D. J. Bernstein
Internet mail
Using maildir format
Why should I use maildir?
Two words: no locks.
An MUA can read and delete messages while new mail is being delivered:
each message is stored in a separate file with a unique name,
so it isn't affected by operations on other messages.
An MUA doesn't have to worry about partially delivered mail:
each message is safely written to disk in the tmp subdirectory
before it is moved to new.
The maildir format is reliable even over NFS.
How are unique names created?
Unless you're writing messages to a maildir,
the format of a unique name is none of your business.
A unique name can be anything
that doesn't contain a colon (or slash)
and doesn't start with a dot.
Do not try to extract information from unique names.
Okay, so you're writing messages.
A unique name has three pieces, separated by dots.
On the left is the result of time() or the second counter from gettimeofday().
On the right is the result of gethostname().
(To deal with invalid host names,
replace / with \057 and : with \072.)
In the middle is a delivery identifier, discussed below.
As the terminology suggests,
every delivery to this maildir must have its own unique name.
When a maildir is shared through NFS,
every machine that delivers to the maildir must have its own hostname.
Within one machine,
every delivery within the same second
must have a different delivery identifier.
Modern delivery identifiers are created by concatenating
enough of the following strings to guarantee uniqueness:
- #n,
where n is (in hexadecimal) the output of
the operating system's unix_sequencenumber() system call,
which returns a number that increases by 1 every time it is called,
starting from 0 after reboot.
- Xn,
where n is (in hexadecimal) the output of
the operating system's unix_bootnumber() system call,
which reports the number of times that the system has been booted.
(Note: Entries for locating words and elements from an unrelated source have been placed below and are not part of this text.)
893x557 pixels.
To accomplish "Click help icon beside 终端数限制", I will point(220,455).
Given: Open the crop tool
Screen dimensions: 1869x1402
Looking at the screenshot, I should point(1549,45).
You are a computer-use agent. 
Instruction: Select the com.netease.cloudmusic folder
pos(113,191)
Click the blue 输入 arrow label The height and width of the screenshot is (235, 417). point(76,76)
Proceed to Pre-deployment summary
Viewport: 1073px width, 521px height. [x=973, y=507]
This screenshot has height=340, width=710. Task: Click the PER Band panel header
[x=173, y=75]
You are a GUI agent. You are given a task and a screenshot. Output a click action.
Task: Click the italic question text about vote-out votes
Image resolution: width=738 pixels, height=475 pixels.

Together with #, this guarantees uniqueness;
unfortunately, most operating systems don't support
unix_sequencenumber() and unix_bootnumber.
- Rn,
where n is (in hexadecimal) the output of
the operating system's unix_cryptorandomnumber() system call,
or an equivalent source such as /dev/urandom.
Unfortunately,
some operating systems don't include cryptographic random number generators.
- In,
where n is (in hexadecimal) the UNIX inode number of this file.
Unfortunately, inode numbers aren't always available through NFS.
- Vn,
where n is (in hexadecimal) the UNIX device number of this file.
Unfortunately, device numbers aren't always available through NFS.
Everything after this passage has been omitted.